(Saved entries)
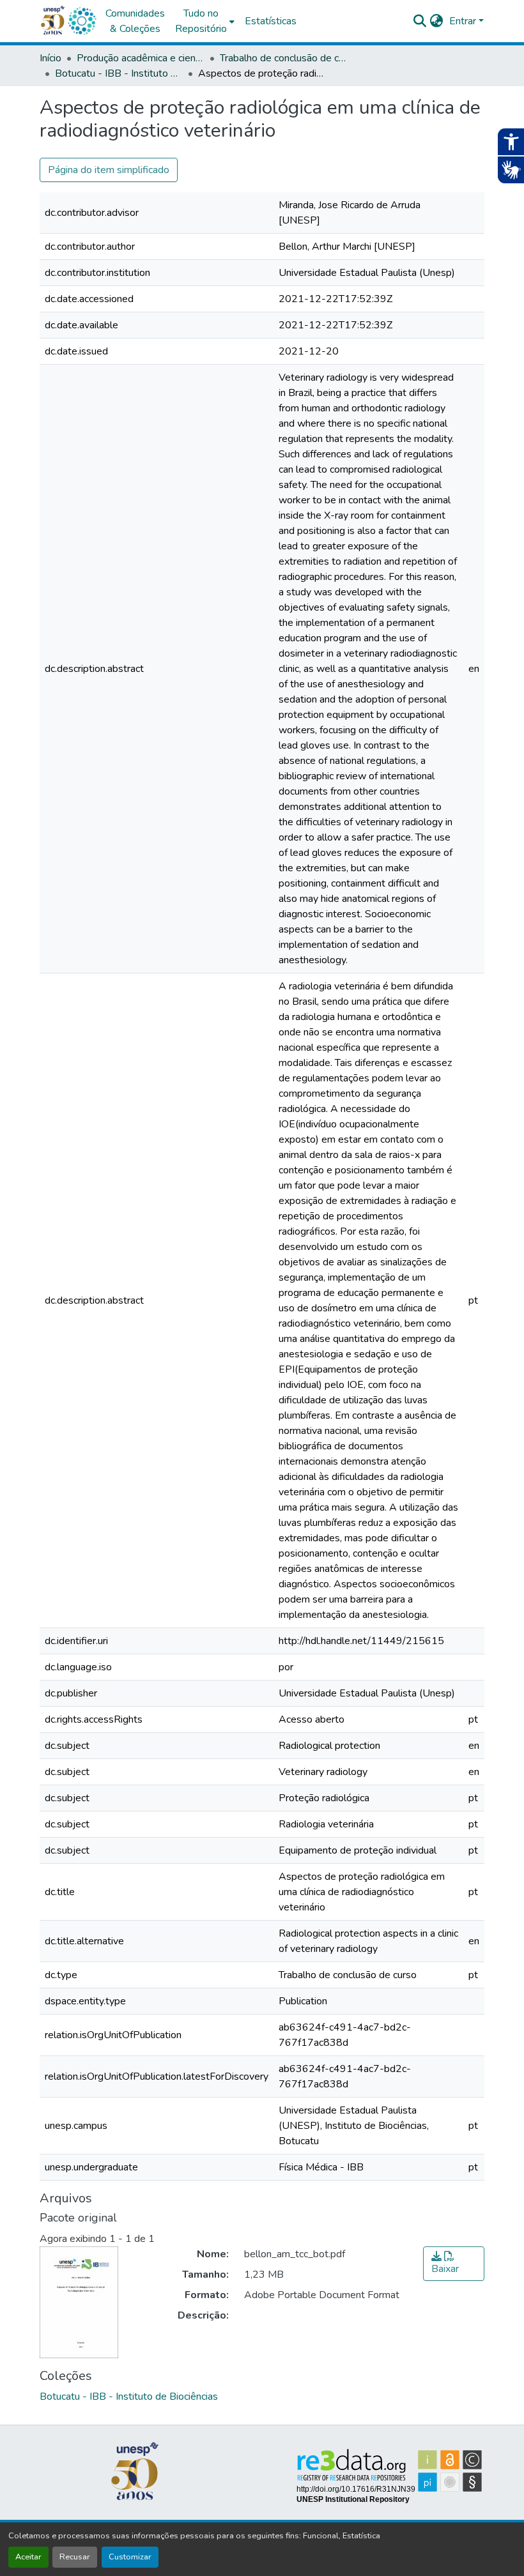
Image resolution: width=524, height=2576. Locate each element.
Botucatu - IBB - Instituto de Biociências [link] (119, 73)
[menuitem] (205, 21)
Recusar (74, 2557)
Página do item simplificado (108, 170)
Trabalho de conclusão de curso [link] (284, 58)
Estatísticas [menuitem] (271, 21)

▸ Work to be completed: Check each line above for the string "link" and show the ones that have it.

▸ Task response:
Botucatu - IBB - Instituto de Biociências [link] (119, 73)
Trabalho de conclusão de curso [link] (284, 58)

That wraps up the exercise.